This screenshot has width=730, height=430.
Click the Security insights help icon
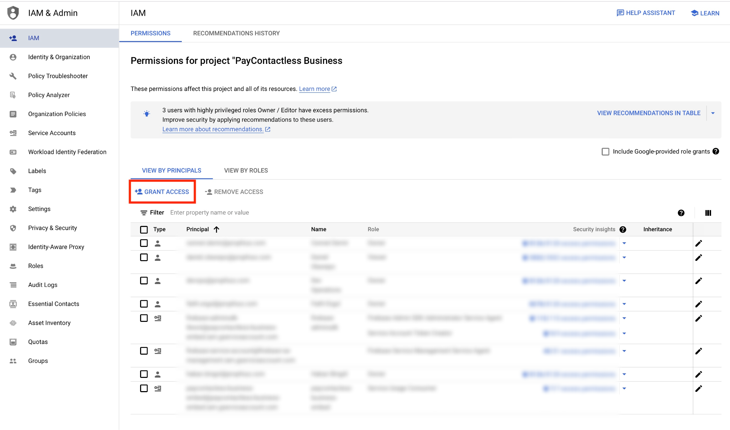(623, 229)
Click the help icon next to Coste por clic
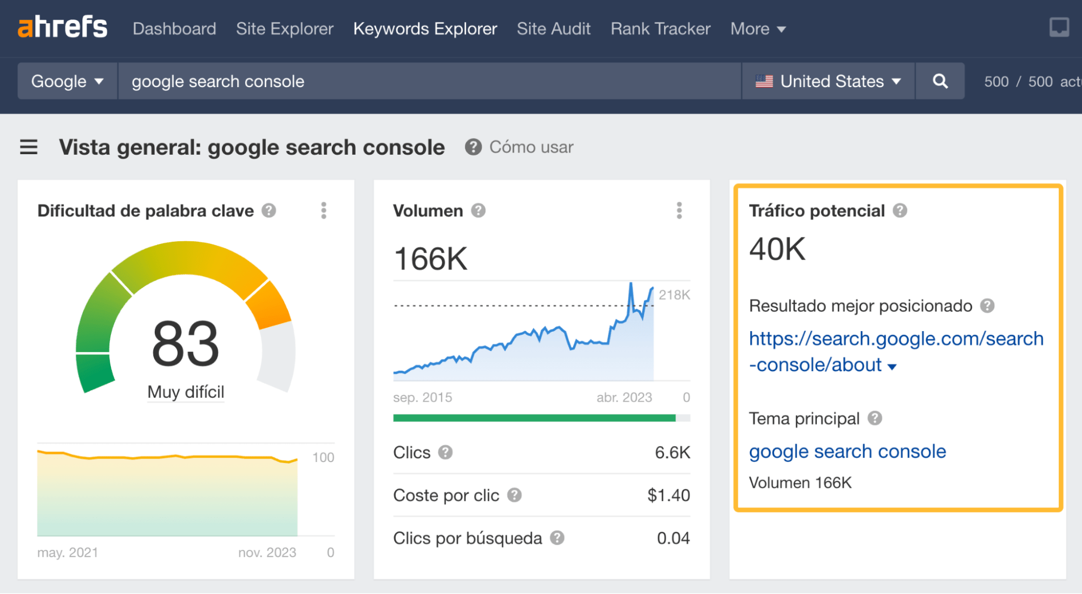This screenshot has width=1082, height=594. pyautogui.click(x=514, y=495)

________________________

#### [Work required]
Print out the records in full and exactly, dropping every picture.

#### [Written response]
This screenshot has width=730, height=430.
Click the Security insights help icon
(623, 229)
Click the help icon next to Coste por clic
This screenshot has width=1082, height=594. pyautogui.click(x=514, y=495)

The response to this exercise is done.